Plombage was a surgical method used prior to the introduction of anti-tuberculosis drug therapy to treat cavitary tuberculosis of the upper lobe of the lung. The term derives from the Latin word "plumbum" (lead) and refers to the insertion of an inert substance in the pleural space. The technical medical term for plombage is extraperiosteal or extrapleural pneumonolysis.
The underlying theory of plombage treatment was the belief that if the diseased lobe of the lung was physically forced to collapse, it would heal quickly. There were positive results in tuberculosis therapy following plombage in the decades of the 1930s, 40s and early-50s.
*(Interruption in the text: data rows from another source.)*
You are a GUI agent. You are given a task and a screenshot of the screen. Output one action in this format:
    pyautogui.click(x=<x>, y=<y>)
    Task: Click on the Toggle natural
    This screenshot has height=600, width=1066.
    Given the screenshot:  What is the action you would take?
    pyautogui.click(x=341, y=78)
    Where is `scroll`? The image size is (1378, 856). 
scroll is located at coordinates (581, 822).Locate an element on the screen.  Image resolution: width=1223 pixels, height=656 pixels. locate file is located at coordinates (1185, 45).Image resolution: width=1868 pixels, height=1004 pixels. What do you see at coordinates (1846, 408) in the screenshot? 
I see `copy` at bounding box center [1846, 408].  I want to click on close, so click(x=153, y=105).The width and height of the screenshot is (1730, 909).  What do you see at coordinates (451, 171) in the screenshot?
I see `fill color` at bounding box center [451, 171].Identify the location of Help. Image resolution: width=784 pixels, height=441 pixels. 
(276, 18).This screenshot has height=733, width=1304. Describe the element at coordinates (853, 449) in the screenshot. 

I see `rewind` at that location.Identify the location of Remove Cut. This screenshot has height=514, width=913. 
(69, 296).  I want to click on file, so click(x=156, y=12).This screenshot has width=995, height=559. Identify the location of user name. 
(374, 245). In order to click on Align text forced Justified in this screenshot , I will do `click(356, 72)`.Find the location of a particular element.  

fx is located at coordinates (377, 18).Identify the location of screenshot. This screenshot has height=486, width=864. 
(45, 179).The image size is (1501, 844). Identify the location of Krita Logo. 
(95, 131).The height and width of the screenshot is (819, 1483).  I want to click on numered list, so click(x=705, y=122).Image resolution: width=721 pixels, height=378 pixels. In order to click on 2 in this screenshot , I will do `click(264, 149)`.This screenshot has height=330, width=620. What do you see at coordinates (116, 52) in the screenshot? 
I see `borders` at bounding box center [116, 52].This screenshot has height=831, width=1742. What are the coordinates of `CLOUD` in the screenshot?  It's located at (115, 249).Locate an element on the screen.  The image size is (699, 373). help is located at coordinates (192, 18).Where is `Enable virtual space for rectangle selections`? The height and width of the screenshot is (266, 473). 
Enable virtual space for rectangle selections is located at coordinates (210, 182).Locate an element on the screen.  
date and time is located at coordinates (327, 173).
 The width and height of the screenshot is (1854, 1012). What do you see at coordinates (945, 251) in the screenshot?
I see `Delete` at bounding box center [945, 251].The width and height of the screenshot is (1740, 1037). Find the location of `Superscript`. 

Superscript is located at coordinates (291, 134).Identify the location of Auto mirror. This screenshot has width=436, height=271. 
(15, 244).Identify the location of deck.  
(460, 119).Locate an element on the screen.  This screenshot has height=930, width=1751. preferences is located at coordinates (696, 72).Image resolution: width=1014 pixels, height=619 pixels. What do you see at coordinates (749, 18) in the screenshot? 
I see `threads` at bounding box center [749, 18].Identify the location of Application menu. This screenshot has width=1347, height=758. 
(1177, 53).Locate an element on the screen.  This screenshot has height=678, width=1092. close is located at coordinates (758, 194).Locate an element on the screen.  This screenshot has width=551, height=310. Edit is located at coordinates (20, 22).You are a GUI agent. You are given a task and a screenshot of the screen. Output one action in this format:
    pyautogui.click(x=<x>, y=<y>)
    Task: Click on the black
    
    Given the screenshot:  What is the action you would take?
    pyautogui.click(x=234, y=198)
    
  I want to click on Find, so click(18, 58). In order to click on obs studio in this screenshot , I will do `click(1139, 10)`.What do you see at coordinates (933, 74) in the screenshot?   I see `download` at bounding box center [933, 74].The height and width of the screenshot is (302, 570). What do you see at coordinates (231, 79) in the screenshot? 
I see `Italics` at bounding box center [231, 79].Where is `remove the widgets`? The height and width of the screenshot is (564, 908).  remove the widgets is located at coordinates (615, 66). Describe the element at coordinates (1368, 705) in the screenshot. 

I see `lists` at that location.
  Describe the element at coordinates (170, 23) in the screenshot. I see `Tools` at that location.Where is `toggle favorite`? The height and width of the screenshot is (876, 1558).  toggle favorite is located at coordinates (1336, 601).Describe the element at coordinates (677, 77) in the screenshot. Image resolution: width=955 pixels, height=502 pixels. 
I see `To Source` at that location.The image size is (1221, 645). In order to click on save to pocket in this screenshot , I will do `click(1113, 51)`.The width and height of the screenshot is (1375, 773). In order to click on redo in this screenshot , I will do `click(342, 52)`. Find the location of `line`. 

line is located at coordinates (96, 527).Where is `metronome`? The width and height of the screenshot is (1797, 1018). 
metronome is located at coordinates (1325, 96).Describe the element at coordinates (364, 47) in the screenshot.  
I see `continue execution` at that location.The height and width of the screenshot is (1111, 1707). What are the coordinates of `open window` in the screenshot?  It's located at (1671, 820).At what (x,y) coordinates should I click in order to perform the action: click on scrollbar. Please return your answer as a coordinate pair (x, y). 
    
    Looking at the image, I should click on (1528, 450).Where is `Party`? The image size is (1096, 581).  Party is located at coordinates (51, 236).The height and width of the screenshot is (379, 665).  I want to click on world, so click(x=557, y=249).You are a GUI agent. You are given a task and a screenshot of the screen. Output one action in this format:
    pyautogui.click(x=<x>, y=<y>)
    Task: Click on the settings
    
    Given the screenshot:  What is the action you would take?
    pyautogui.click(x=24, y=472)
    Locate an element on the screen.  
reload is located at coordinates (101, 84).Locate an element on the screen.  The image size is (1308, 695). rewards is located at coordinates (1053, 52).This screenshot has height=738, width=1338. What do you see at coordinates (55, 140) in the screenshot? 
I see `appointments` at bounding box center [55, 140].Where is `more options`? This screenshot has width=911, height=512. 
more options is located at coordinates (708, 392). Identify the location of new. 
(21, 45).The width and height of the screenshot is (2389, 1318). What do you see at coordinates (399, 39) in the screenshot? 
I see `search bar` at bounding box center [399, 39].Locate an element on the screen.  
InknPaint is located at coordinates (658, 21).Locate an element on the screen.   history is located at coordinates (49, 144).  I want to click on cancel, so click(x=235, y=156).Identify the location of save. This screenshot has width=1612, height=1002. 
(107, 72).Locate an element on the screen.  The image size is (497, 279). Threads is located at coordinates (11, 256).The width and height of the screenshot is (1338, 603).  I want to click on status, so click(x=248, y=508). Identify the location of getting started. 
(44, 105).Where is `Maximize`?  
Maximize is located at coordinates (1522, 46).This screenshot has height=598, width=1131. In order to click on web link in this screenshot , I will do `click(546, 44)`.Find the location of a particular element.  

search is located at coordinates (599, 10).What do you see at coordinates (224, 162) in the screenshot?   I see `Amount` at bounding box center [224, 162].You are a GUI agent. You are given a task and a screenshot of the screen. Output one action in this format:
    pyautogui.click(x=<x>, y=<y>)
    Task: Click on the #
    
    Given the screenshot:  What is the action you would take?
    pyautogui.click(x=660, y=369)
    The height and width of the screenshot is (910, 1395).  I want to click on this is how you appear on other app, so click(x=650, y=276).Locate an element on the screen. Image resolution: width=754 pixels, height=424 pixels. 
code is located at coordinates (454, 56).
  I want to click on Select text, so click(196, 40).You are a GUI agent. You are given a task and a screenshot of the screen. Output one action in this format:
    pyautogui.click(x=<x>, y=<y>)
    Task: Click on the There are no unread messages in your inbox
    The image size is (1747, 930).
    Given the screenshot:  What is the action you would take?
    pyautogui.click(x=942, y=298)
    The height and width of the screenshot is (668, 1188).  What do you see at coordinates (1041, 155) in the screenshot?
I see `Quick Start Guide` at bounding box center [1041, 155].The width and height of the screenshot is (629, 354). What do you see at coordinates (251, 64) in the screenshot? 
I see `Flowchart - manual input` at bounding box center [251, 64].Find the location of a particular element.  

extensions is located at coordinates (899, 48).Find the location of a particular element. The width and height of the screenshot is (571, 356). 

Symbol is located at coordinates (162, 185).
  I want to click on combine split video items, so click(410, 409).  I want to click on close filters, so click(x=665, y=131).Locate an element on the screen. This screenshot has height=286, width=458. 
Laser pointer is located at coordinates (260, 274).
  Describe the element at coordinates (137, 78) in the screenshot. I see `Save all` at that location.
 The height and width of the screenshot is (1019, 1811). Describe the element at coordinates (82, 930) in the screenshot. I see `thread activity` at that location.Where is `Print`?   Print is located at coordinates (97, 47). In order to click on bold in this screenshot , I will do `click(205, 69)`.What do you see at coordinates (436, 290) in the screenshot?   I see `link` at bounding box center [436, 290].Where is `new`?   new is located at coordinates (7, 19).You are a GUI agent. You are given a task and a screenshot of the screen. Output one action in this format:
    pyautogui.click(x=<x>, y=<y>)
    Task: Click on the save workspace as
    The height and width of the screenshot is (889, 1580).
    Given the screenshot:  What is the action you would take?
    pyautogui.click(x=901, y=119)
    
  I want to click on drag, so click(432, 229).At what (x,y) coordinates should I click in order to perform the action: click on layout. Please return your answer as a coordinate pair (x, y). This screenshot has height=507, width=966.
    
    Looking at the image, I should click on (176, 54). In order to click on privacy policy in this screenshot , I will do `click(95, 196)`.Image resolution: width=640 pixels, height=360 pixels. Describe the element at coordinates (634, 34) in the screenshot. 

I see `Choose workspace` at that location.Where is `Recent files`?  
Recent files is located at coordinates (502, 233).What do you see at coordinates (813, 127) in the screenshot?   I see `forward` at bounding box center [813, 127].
However, with the introduction of drugs which were effective in destroying the tuberculosis bacterium (Mycobacterium tuberculosis), plombage treatment fell into disfavor. In addition, complications of plombage began to appear in patients who had been so treated. These complications included hemorrhage, infection and fistulization (abnormal opening between two hollow organs) of the bronchus, aorta, esophagus and skin.
The technique involved surgically creating a cavity underneath the ribs in the upper part of the chest wall and filling this space with some inert material. A variety of substances were typically used and included air, olive or mineral oil, gauze, paraffin wax, rubber sheeting or bags and Lucite balls. The inserted material would force the upper lobe of the lung to collapse.